Quem sou eu para fazer uma análise desta? Sou uma profissional de comunicação social com mais de 25 anos de atuação como estrategista de marca e conteúdo, com sólida formação em Branding, Relações Públicas e Publicidade. Portanto, conhecimento não me falta para escrever o que tenho ouvido em voz baixa: quanta autopromoção. Basta abrir as redes sociais, especialmente o Instagram, para ver a descida de ex-BBBs para voluntariar, de personalidades locais e influenciadores de todos os portes pelas timelines. Mas para fazer o julgamento, é preciso analisar as postagens, o tratamento dado à informação. Se você analisar, vai sobrar poucos fazendo o certo: foco informativo na situação, com fontes citadas e confiáveis e que se colocam em segundo plano, pois o foco sob o holofote deveria ser a mensagem, seguindo regras éticas de não gravar e veicular crianças, idosos, corpos mortos e assim por diante. Ou controlar seu nível de opinião, sabendo o poder que tem para impactar milhares de pessoas que agem em efeito manada. Influência responsável está escassa neste momento.
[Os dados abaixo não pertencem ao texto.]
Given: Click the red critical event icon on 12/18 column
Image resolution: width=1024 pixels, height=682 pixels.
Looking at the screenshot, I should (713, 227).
Mas mesmo que fosse uma constatação técnica empírica, só tive coragem de escrever este artigo após duas provas cabais do fenômeno: o primeiro é um monitoramento de listening mostrando o salto de audiência em perfis claramente com prática de autopromoção, e o segundo foi ver um briefing de influência que pedia a citação do Instituto com a citação da liderança junto. Se me faltavam provas, elas chegaram nas minhas mãos, confirmando o que minha amiga e jornalista Silvia Nascimento sempre diz. Na investigação da fonte, eu tinha o histórico comprovado de autopromoção e aí junta Lé com Cré… e está montado o nosso quadro do CSI.
Outro fato e prova cabal foi fazer uma análise de comentários onde as pessoas identificam a prática de autopromoção e ainda resumem: Mas ao menos está fazendo. Como é que é? Vamos continuar seguindo a lógica do “Rouba, mas faz”? Este tipo de lógica é danosa e leva a fenômenos onde personalidades atingiram status messiânicos como o guru que orquestrou o suicídio coletivo ou o líder nazista, e assim a história está cheia de exemplos de más influências.
Sempre digo que o limite da autopromoção é onde está o holofote e o tamanho da vaidade ferida em não se ver incluída em rankings de destaque e reconhecimentos. Tenho o hábito de fazer perguntas: quantas pessoas atendidas, onde, quando? Mostre-me… Porque, junto com a influência, vem a confiança. E estamos em plena crise de confiança quando todo mundo começa a pedir PIX, mas a água segue faltando. Se você é influenciador, liderança ou ativista, pense duas vezes antes de integrar o time dos sem noção e sem ética em uma tragédia como esta e como as que virão. E pare simplesmente de jogar o holofote em si… o holofote ilumina inclusive este desvio.